«  La paix sociale sexuelle est achetée au prix du silence…  » (1/2)

Le silence des agnelles
vendredi 11 décembre 2020
par  LieuxCommuns

L’entretien ci-dessous a donné lieu le 2 avril 2021 à une émission de radio en deux parties, « Violences sexuelles dans les quartiers d’immigration », disponible ici .


Ce texte fait partie de la brochure n°27 :

Pulsions d’empire

Poussées impériales dans les sociétés occidentales



« Toute vie est processus de démolition (…) la marque d’une intelligence de premier plan serait qu’elle soit capable de se fixer sur deux idées contradictoires sans pour autant perdre la capacité de fonctionner. On devrait par exemple pouvoir comprendre que les choses sont sans espoir, et cependant être décidé à les changer  »

F. Scott Fitzgerald, La fêlure

Gabriel, tu vas nous faire part des témoignages que tu as recueillis auprès de jeunes en banlieue, mais peux-tu auparavant te présenter brièvement ?

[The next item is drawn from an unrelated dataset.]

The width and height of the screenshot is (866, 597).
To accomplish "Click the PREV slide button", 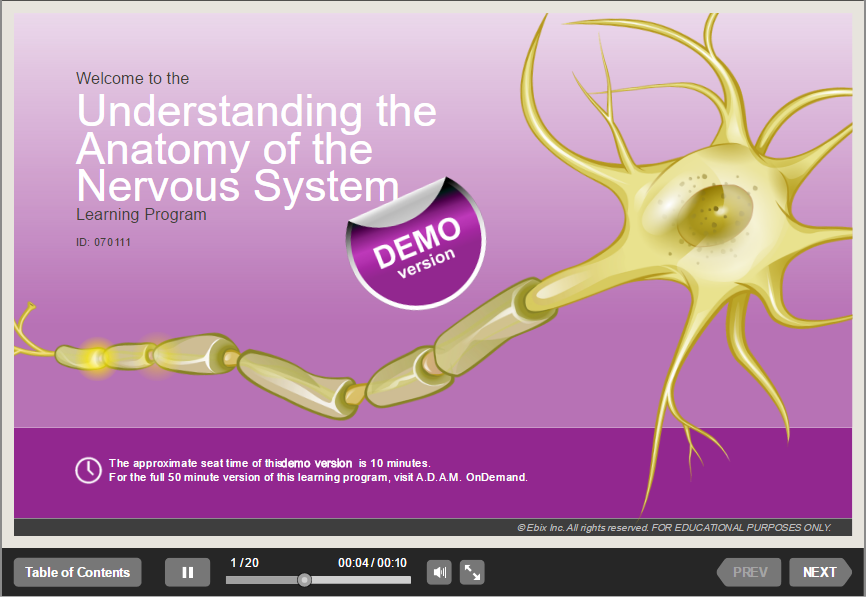I will (750, 573).
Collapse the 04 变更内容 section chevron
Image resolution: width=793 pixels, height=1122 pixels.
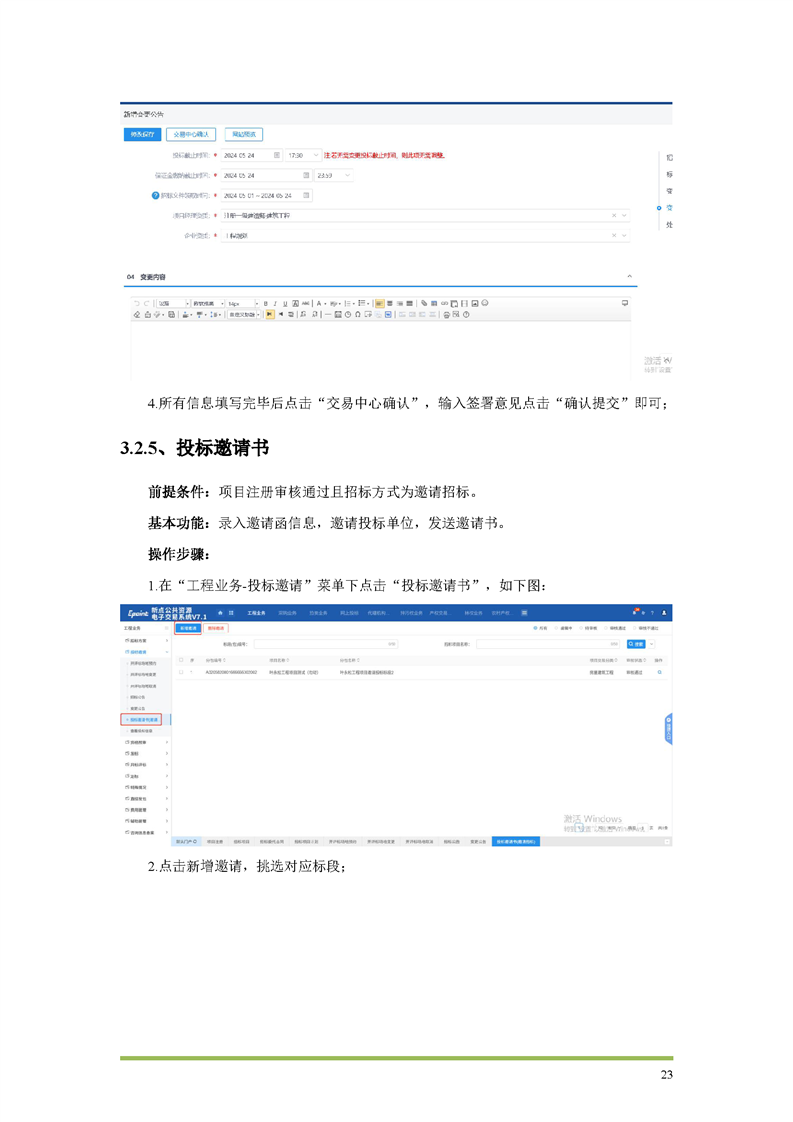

J’ai travaillé en Seine-Saint-Denis plus de six ans avant de faire complètement autre chose, d’abord dans une association privée qui s’occupait d’aide aux mineurs en difficulté (errance, rupture familiale, mineurs isolés…) puis dans un secteur public qui s’occupe de mineurs déjà placés, de jeunes « en contrat jeune majeur » ou en suivis divers par les services sociaux.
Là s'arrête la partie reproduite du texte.